La construction du CHUM ne débutera pas l'an prochain comme s'y était engagé le gouvernement. Le choix du consortium chargé de construire le grand hôpital universitaire est reporté à la fin de l'automne 2010.

En conférence de presse, le président de l'Agence des partenariats public-privé du Québec, Normand Bergeron, a contredit le ministre de la Santé, Yves Bolduc. Ce dernier avait soutenu à La Presse, il y a un mois, que les échéanciers seraient respectés même si les deux consortiums en lice pour construire le CHUM n'avaient pas avancé leurs travaux depuis six mois. Les deux groupes ont obtenu du gouvernement que le «perdant» puisse récolter 15 millions pour le travail réalisé afin de préparer sa soumission. En février 2009, en conférence de presse avec une brochette impressionnante de ministres, le premier ministre Charest avait indiqué que les appels d'offres pour le CHUM seraient déposés au printemps 2010, que le choix du gagnant se ferait en juin et que les travaux débuteraient au début de l'automne. «Le choix du soumissionnaire est prévu pour la fin de l'automne prochain», a soutenu M. Bergeron. À La Presse, la ministre Gagnon-Tremblay a indiqué que Québec avait accepté de donner l'assurance de 15 millions exigée par les deux groupes. «Il ne s'est rien fait pendant six mois», a-t-elle dit. Vérification faite, rien n'est encore en marche chez les deux consortiums. On attend une lettre officielle de Québec.
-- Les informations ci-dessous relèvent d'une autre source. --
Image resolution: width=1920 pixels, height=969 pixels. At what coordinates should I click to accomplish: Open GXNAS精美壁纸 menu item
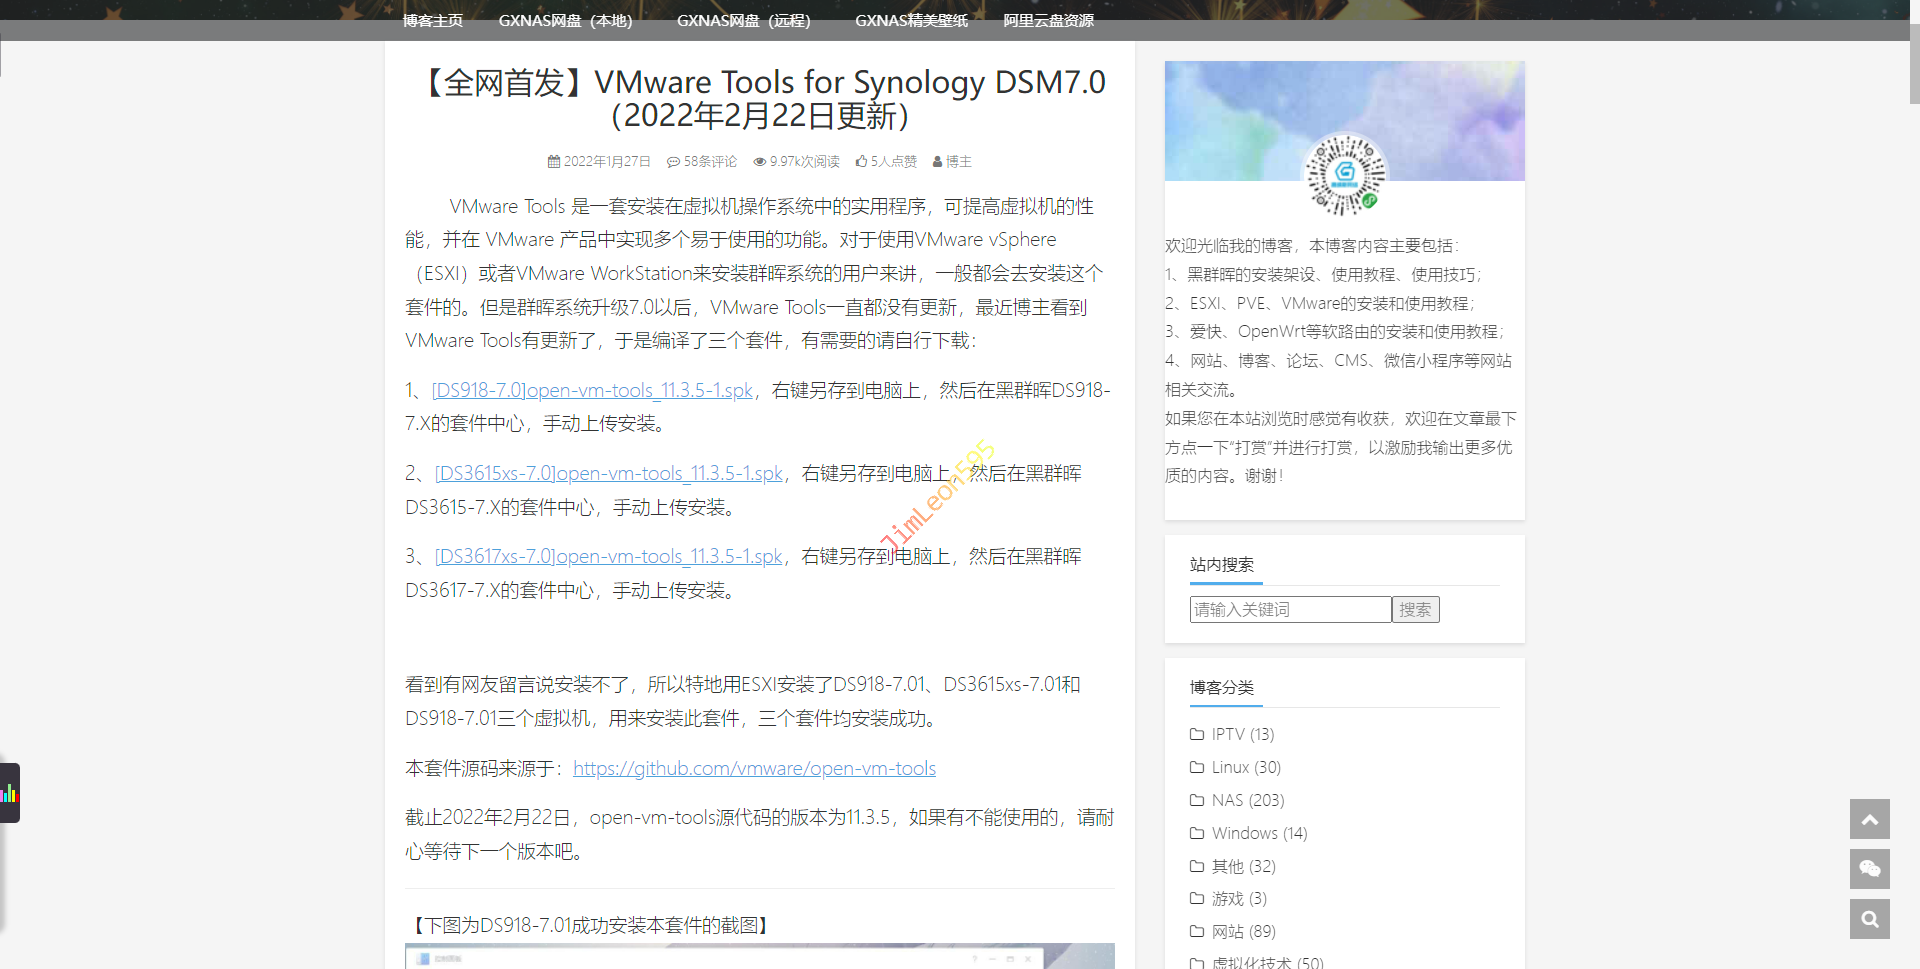(x=911, y=20)
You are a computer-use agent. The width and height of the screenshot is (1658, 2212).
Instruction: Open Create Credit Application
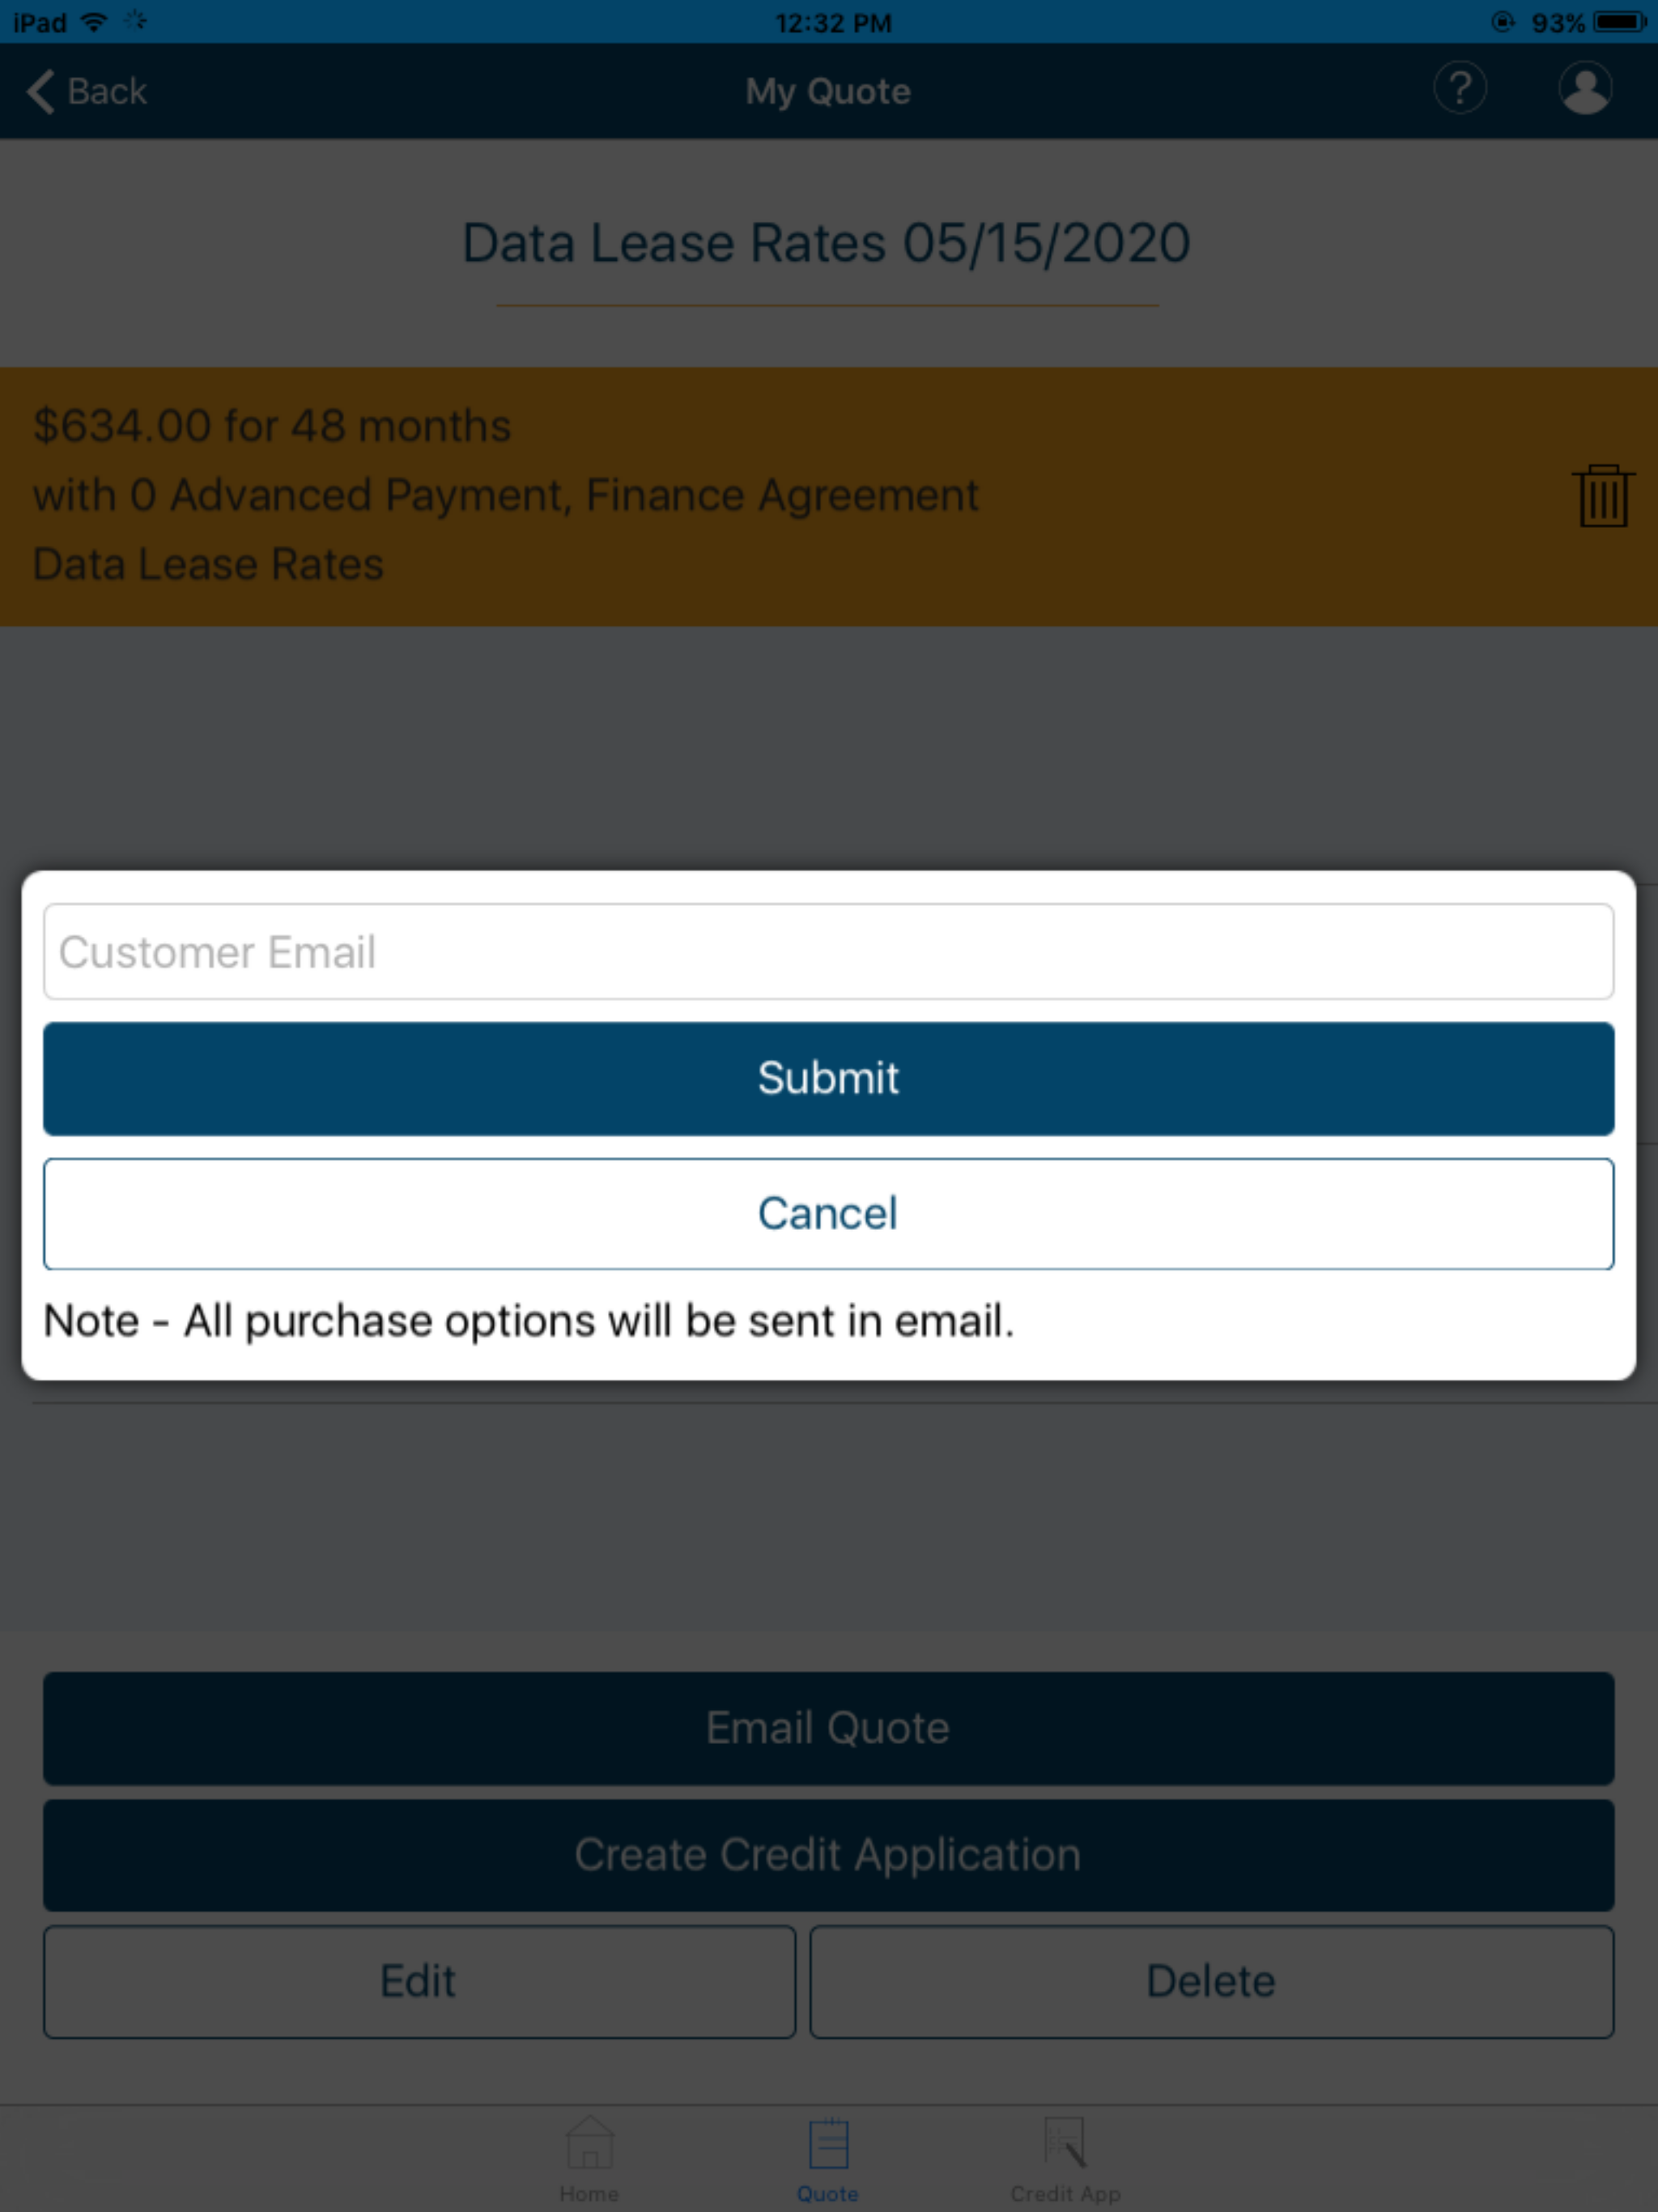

La présidente du Conseil du Trésor, Monique Gagnon-Tremblay, a déposé hier le projet de loi qui transformera l'Agence des PPP en Infrastructure Québec. La formule PPP a «soulevé des critiques et de la résistance», a-t-elle relevé. La population a eu, à tort, l'impression que la majorité des travaux se feraient désormais en partenariat public-privé. Or, des 42 milliards de travaux que lancera Québec dans les prochaines années, moins de 10 % se feront selon cette formule.

«Carrefour d'expertises»

Infrastructure Québec, qui compte une trentaine d'employés afin d'étudier une dizaine de projets par année, n'aura pas davantage de ressources pour son nouveau mandat, qui consistera à «contrôler les échéanciers et les budgets» pour l'ensemble des projets de construction de plus de 40 millions lancés par les ministères et organismes. Dans tous les cas, le Ministère conservera la maîtrise d'oeuvre de son chantier, a assuré Mme Gagnon-Tremblay. Infrastructure Québec sera «un carrefour d'expertise» pour ces grands projets, auquel devront «s'associer» les ministères, a-t-on expliqué. L'ancienne agence se finançait à même des honoraires imposés aux ministères clients. Selon la nouvelle formule, Québec devra consentir plus d'argent pour cette nouvelle agence.

Dans l'opposition péquiste, Sylvain Simard s'est vite «réjoui de la disparition de l'Agence des PPP, cela fait cinq ans que je me bats pour qu'elle disparaisse».

Selon lui, «on tourne la page des PPP» à tout prix, pour ramener à sa place ce mécanisme -»un des volets possibles pour la construction d'infrastructures publiques». Il est passablement sceptique quant à la capacité du futur organisme «qui n'a pas de vrais moyens» de contrôler coûts et échéanciers d'une multitude de projets. «Le texte du projet de loi est extrêmement flou», a-t-il constaté. En évitant de se doter de procédures très strictes, la ministre ne parviendra pas à limiter les coûts et les délais, «alors pourquoi une nouvelle structure ?» s'est interrogé M. Simard.

Réjean Parent, de la Centrale des syndicats du Québec, a aussi salué la fin de l'agence sur les partenariats public-privé. «Les opposants aux PPP provenant principalement du mouvement syndical» ont souvent été qualifiés de «démagogues, dinosaures, corporatistes, passéistes», a rappelé M. Parent. Or, après cinq ans, le bilan des PPP est inquiétant. Le CHUM n'est pas encore commencé, et le coût des travaux de la salle de l'OSM et du Centre universitaire de santé McGill (CUSM) ont monté en flèche. «Au bout du compte, on peut se demander combien de projets ont été retardés et combien d'argent a été gaspillé en raison de cet entêtement des libéraux», a lancé M. Parent.